= Negdel =

Negdel (Нэгдэл, "union, association") is the common term for the agricultural cooperatives in the Mongolian People's Republic. The full name is Khödöö aj akhuin negdel (Хөдөө аж ахуйн нэгдэл = Agricultural association).

== History ==

=== Early attempts ===
The first attempts at agricultural collectivization in the Mongolian People's Republic were made in 1930-32, but failed miserably. Mongolia's livestock population decreased by around a third and the forceful manner in which collectivization was conducted lead to uprisings that could only be quelled with the help of the Soviet Union.

=== Introduction of the negdel ===

New attempts at collectivization were begun with different tactics and another name - the cooperatives in the early 1930s had been called khamtral, i.e. collective, kolkhoz - in the mid-1930s, but initially only on a very small scale: while there were 139 negdels country-wide in 1950, in 1949 ten negdels in Khövsgöl combined had no more than 4,700 animals, with the smallest negdel only owning 43.

=== Collectivization ===

The move towards collectivization gained momentum in the mid-1950s and by 1960, 99.5% of herders had "voluntarily" joined a negdel.
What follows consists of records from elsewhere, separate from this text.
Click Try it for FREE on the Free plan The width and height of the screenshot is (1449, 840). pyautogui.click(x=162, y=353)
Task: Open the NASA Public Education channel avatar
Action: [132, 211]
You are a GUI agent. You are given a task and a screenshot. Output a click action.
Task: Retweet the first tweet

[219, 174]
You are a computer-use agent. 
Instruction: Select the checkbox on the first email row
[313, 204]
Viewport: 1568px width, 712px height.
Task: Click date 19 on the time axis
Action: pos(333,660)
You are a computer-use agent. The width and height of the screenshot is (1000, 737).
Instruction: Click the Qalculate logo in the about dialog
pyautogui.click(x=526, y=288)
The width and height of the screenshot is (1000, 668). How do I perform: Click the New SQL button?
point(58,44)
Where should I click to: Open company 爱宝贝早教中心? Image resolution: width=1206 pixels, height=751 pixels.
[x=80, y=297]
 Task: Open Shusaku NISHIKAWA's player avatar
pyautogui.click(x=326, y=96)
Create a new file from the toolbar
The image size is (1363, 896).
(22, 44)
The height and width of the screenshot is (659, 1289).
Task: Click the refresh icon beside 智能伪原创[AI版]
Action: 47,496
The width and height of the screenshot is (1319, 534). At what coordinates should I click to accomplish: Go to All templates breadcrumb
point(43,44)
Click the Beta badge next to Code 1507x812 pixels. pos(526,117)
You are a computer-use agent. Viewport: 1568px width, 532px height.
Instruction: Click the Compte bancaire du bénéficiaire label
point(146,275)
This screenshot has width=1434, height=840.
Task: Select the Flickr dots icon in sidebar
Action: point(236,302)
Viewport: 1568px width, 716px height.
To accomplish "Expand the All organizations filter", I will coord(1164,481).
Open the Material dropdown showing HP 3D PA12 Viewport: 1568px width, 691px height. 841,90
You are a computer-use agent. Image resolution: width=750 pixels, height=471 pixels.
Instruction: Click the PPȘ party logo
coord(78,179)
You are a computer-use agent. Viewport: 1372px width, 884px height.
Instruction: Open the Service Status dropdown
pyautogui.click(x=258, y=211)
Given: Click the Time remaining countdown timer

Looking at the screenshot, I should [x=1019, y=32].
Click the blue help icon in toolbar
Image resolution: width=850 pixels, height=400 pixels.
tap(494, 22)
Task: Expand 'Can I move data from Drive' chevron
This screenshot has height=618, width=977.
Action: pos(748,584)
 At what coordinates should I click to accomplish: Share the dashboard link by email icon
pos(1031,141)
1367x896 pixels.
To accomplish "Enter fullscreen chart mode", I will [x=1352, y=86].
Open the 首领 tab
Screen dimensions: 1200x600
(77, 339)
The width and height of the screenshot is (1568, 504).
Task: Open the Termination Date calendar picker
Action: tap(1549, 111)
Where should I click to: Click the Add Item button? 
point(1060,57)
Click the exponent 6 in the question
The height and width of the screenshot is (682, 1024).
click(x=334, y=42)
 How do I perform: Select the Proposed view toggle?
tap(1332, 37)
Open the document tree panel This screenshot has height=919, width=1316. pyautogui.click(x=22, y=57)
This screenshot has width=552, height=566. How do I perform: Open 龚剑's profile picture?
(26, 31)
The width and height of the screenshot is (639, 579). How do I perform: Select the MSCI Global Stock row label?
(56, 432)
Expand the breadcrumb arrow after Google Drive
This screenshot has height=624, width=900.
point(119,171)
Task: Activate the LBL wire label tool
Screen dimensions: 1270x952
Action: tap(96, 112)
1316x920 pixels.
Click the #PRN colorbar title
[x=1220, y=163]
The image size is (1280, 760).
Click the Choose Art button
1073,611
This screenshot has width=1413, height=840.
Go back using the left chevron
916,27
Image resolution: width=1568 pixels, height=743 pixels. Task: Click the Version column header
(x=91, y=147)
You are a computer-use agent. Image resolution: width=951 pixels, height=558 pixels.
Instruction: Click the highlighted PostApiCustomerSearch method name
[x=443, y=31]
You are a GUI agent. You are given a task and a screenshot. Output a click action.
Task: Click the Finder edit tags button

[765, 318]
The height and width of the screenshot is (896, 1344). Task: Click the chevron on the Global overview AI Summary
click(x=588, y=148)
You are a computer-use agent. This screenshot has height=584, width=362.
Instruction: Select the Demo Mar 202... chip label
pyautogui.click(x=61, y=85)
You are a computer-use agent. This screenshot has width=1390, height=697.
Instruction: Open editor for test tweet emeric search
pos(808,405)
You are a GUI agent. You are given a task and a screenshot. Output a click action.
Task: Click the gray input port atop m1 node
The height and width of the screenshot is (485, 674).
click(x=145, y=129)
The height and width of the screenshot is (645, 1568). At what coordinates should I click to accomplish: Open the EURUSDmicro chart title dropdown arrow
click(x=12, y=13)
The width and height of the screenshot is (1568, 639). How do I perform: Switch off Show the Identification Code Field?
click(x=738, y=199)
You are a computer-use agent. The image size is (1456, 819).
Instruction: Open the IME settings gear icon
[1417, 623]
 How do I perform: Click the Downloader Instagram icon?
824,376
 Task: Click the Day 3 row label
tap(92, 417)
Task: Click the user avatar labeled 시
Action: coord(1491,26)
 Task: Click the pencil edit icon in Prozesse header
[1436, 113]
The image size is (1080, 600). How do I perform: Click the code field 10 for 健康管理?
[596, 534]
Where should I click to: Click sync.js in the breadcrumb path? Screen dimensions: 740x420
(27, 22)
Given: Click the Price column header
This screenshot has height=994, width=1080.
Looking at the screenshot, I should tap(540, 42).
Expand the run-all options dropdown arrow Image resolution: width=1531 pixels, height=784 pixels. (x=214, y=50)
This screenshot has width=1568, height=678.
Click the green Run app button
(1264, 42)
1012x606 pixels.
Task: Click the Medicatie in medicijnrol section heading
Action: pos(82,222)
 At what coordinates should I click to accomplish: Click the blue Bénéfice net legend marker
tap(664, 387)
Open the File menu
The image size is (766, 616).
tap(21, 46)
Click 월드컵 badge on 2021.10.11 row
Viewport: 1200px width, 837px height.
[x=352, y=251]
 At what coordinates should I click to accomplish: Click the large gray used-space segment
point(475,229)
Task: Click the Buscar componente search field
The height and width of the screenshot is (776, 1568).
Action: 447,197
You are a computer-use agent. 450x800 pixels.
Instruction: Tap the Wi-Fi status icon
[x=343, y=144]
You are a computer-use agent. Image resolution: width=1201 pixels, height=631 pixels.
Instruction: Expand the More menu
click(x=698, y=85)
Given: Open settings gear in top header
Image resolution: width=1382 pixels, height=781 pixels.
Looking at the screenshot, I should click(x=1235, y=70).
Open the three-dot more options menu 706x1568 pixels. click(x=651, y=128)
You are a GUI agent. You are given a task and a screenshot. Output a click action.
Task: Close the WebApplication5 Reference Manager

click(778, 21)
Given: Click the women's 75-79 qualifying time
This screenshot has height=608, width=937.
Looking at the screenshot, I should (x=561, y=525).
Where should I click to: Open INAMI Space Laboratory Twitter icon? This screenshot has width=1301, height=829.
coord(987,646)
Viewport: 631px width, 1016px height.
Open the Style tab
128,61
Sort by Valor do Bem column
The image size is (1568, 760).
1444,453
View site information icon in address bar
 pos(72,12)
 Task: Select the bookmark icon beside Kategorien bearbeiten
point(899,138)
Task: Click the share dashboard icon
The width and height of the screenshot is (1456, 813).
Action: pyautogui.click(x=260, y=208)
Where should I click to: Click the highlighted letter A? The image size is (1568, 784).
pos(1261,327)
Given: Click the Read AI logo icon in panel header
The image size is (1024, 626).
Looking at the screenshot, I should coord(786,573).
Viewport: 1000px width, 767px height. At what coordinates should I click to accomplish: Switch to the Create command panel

The number of negdels was gradually decreased so that in time they became identical to sums both area and population-wise.

=== Dissolution ===

After the dissolution of the Soviet Union and the Mongolian Revolution of 1990, the herds were privatized again and all negdels dissolved. Farms were organized into private companies. The process of privatisation occurred through two phases of reform between 1991 and 1992.

== Organization ==

A negdel was organized into several brigades that were mostly nomadic. The members of a negdel received wages and were entitled to holidays and pensions. Dependent on the geographical location, herders were allowed to keep 10-15 private animals per family member, but no more than 50-75 per family.